Brazilian GDPR Enforcement Starts August 2020
It can be head spinning to try to keep up with all that is going on in the United States with regards to privacy and cyber security, if you are a global organization, doing business in Brazil, your job just got a little more complicated. The Brazilian General Data Protection Law (or LGPD, in Portuguese) aka the Brazilian GDPR goes into enforcement in August 2020. If you are a company that does business in Brazil, hopefully this is not news to you!
The LGPD is Brazil’s first comprehensive federal data protection regulation and was sanctioned in August 2018, the law “created rules for the processing of personal data carried out by a natural person or legal entity, both online and offline.” Some important things to note, because in the U.S. we seem to care more about how much will it hurt me if I don’t comply, punishments can range from a simple warning, next would be a possible fine of up to 13 million U.S. dollars, or even a possible ban on all data-processing activities. So, it has some teeth, especially if you have significant ties to the country.
There are four (4) main phases a company should walk through for compliance. These should sound very familiar….
Assessing the company’s activities (Assessment)
Building a compliance program with new governance and good practice standards (Program Development)
Developing awareness and data protection culture within the company’s environment (Training)
Day-to-day compliance plan reviews and maintenance (Continuous Improvement)

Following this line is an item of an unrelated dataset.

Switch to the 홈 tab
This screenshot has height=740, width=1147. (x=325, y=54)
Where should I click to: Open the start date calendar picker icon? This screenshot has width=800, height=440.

Oftentimes both people on the technical side and on the legal side look at me like I have 3 heads when I say none of these laws are new, meaning what the laws are asking you to do is something any company should be familiar with, it is not like learning a new skill. It is using the same process done previously, assess the problem, develop a program that defines your processes, procedures, etc. on how your company is going to deal with the problem, train your staff, monitor for effectiveness and change as necessary. The panic that exists when you see a law like LGPD or any other privacy and/or cyber security law, is because for so long organizations have been self-regulated (trust me) and now the law is asking that you to actually prove it.